• [What the exercise asks]
Put the lines of the material into a numbered list, leaving out blank lines, starting with the line that contains "Image resolution: width=1288" and going on through the line that contains "click(x=127, y=521)". List only those lines.

[start Given data]

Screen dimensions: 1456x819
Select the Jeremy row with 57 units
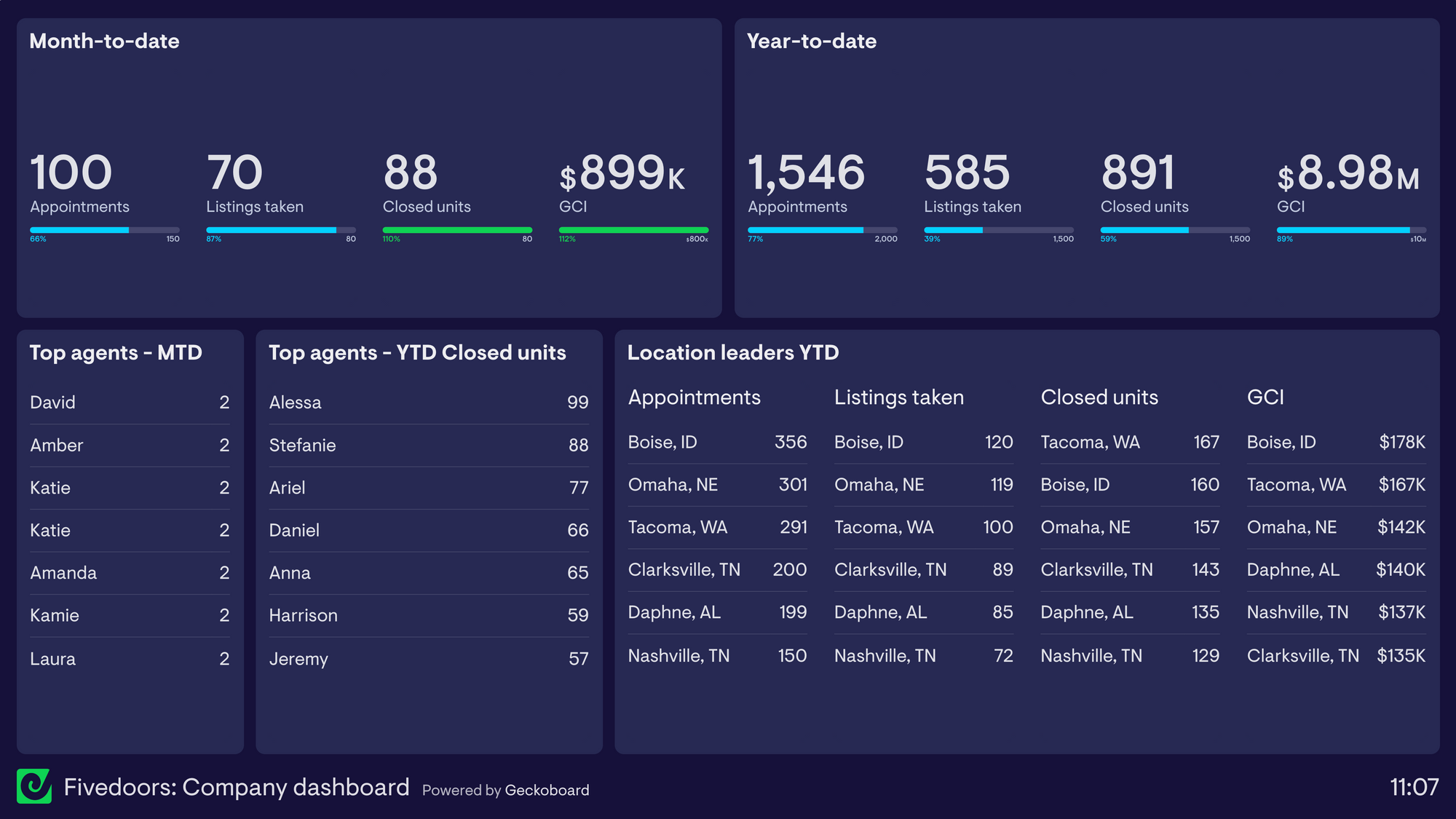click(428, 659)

[end Given data]
[start Given data]

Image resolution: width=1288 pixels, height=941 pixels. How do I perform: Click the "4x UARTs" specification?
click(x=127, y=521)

[end Given data]
[start Given data]

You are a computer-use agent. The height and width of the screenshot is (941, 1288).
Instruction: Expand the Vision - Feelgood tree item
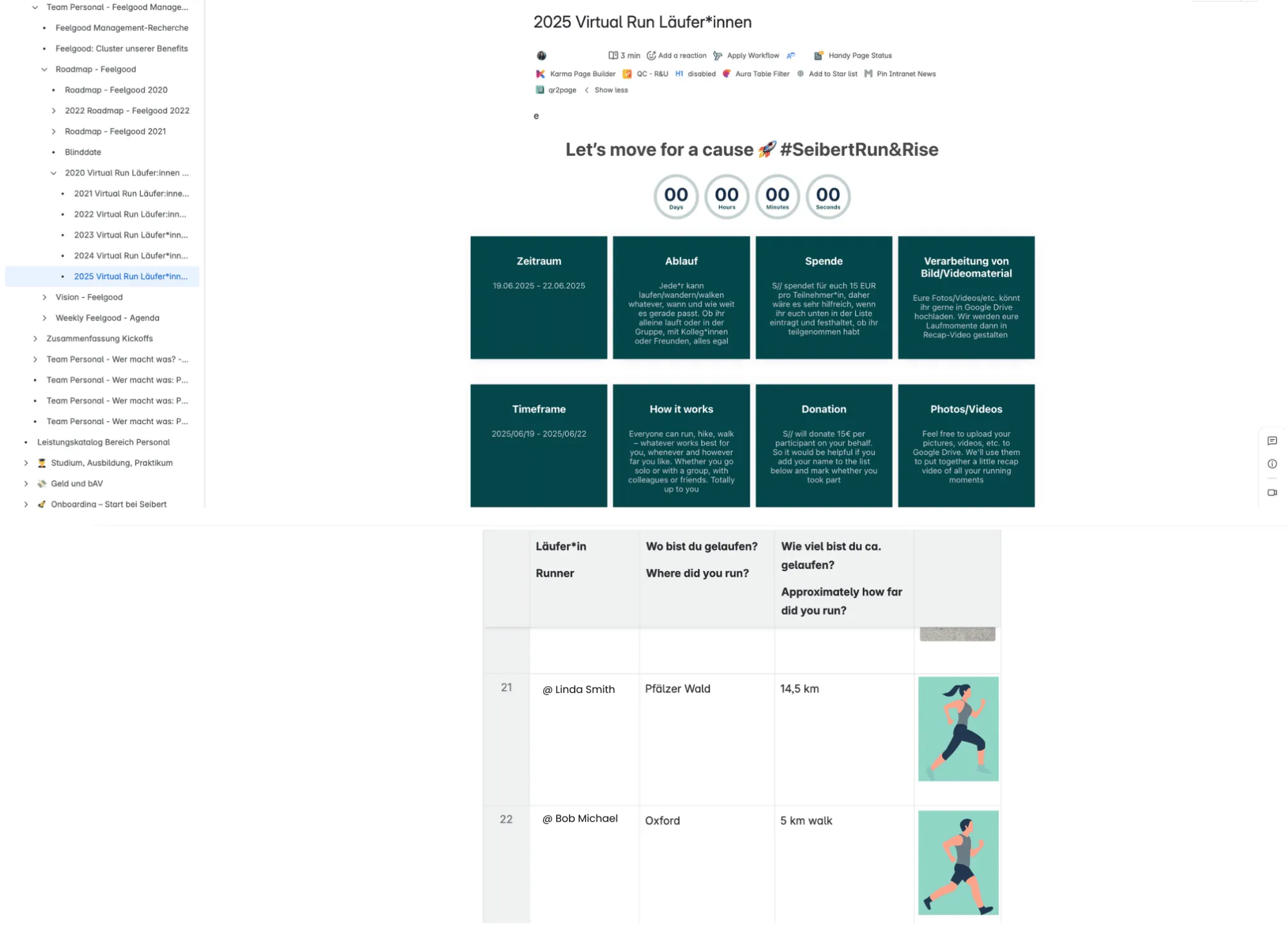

[end Given data]

• [Correct answer]
1. Image resolution: width=1288 pixels, height=941 pixels. How do I perform: Click the "4x UARTs" specification?
2. click(x=127, y=521)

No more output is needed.